Friday, April 10, 2015

Comfort food...

Humans all over the world have a special relationship with food sources that are central to their way of life.  When you think of the history of Irish people – it was around potatoes, Sioux Indians - around the buffalo, People of South China- rice, Mexicans -corn, Native Alaskan people – seals, Hawaiians – taro root, people of many countries including thee middle east, and America - wheat… Russia  -wheat,  buckwheat, or potato (depending on the region) of course we all add other foods when they are available.  Some traditional people developed complex food cultures adapting to a variety of foods – the Inca of Peru used potato, corn, squash, beans, peppers, and more.  Modern North Americans, with our bulging super markets, have a huge array of foods – but even us get most of our energy food from wheat, corn,  and potatoes.  (Notice that one thing not natural to our diet in processed sugar!)

Peruvian women tending their potato patch

There is a branch of Science that studies the relationship between our human food crops and the development of societies.  Its called Etnobiology… There are  sections in the national arboretum in Washington DC dedicated to Etnobiology

 My favorite  Etnobiology garden is in Oaxaca Mexico that has collected living plant varieties that have been closely related to the development  of the Mayan cultures.  Here are the earliest varieties of squash – before they were modified by human breeding. the original squash were so bitter that only the seeds were collected for roasting. Here is the original corn the perennial varieties of teosinte, which was crossed with varieties of wild corn to produce modern maize (corn).  They have also collected other indigenous vegetables like a myriad of pepper varieties, avocadoes, jicama, chocolate, a wealth of beans, nopales (cactus pads), pineapple, tomatoes, vanilla, chayote…all in their earliest pre human breeding stages…  and their modern forms.

My blooming fava bean plants

Every fall in my garden, before the fall rains, I go around and poke holes in the dry soil (no pre –preparation necessary) and randomly stick in Fava Bean seeds wherever there is an open space.  Favas are the most forgiving of all the vegetables – In N. California they can be grown during the winter months, being watered only by the rain.  They don't mind a little frost, they do best if they have a little space to spread… no stakes needed.  

Medieval farmer planing fava beans
The interesting thing about Favas is their history as a vegetable. It was widely grown in ancient times – both Europe and the Middle East –today they are widely growth in central and South America, Africa, and Asia – but curiously they have never caught on in North America.

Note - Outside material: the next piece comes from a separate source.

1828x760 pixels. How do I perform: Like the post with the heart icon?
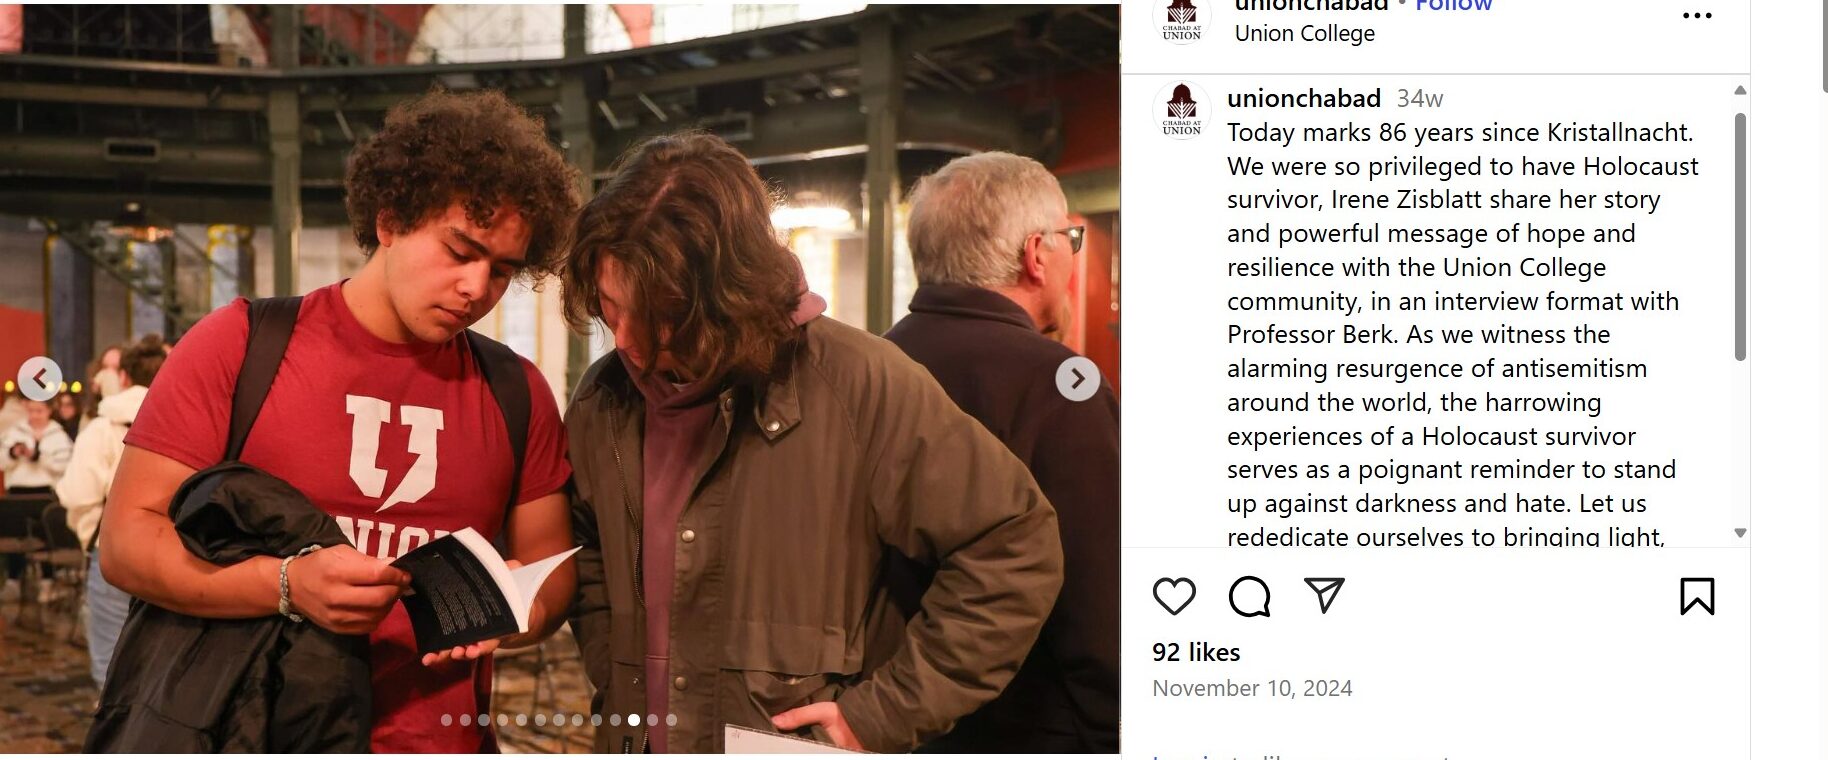[x=1174, y=596]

They were widely grown 6000 BC years ago.  An important food to the ancient Greeks and Romans In England they are called ‘Broad beans” And to top it off growing favas in your garden causes Nitrogen fixing bacteria in nodules of the fava roots to ‘fix’ nitrogen from the air into a form that adds to soil nitrogen available to other plans.  To learn more about fava beans go to>

Harvesting Fava beans

We owe a great debt of gratitude to our untold generations of ancestor gardeners who have started with small barely eatable wild p0lants – recognizing them as a usable food source and then practicing not natural selection but conscious selection of plants with desirable qualities – and saving seeds from these for the next years crop – Natural mutations crop up over time and beneficial traits can be recognized and added to the food crop gene pool.  

Varieties of Peruvian corn
Some plants like corn can be cross pollinated naturally by wind blown or insect carried pollen … over time humans learned to transfer pollen from a desirable plant to another plant so the same species with other desirable traits developing a plant with both desirable traits… It has been slow over many generations of trials – but we are the benefactors.  And it goes on… modern universities have plant studies departments that continue to develop new products – Like the tomato research at UC Davis
Peruvian potatoes
And organic home garden improvement…
And the good news is that now I can go into my supermarket and find foods developed by local people from the world over and enjoy them all!

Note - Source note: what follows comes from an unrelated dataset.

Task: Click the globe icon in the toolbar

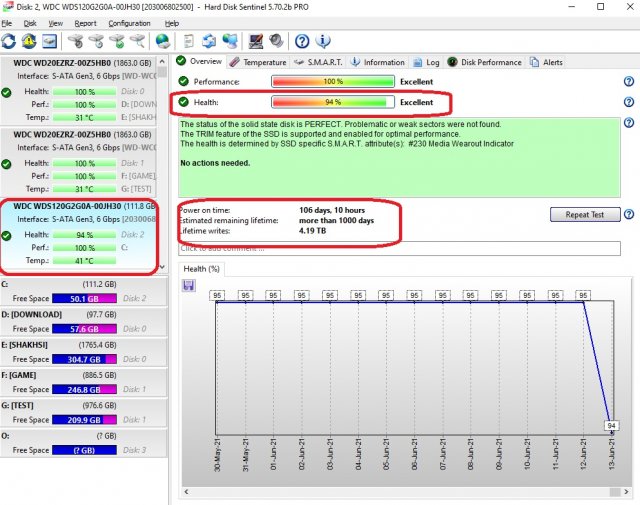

I find it very disturbing that Monsanto is taking plant development in another direction. Developing varieties of seeds that promise high yield – but seed can not be collected from the crop for next year because of patent protection or the seed in not viable.   The so called Green revolution of 20 years ago was a false dream for many poor farmers who found that the seed was expensive and that growing it to get high yields meant adding expensive fertilizer to the ground – a sad betrayal of poor farmers world wide.  This process, which has always involved free sharing of information, now involves forming legal patents on new genetic products preventing others from using the knowledge to continue developing ever better plant products.

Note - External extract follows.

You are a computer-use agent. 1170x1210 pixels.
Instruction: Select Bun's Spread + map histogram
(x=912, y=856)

Development of modern corn
Now a new method genetic modification has emerged – loved and hated by proponents and opponents.  Many vastly misunderstand it.  If a segment of DNA can be removed from one seed variety that produces longer lasting sweetness in the corn (rather than normal conversion into starch) is an that improvement.  For a detailed examination of pros and cons visit this site…
 My preference would be that some of the applications are useful and legitimate – some are potentially changing the natural genome of plants on our planet with unknown consequences… The trick is to have the wisdom to know which uses to support and which to reject… I don't favor throwing the baby out with the bath… there is a hungry world out there that needs all the good nutritious food it can get…

 Isn't it a shame that supermarkets carry only a few of the many varieties?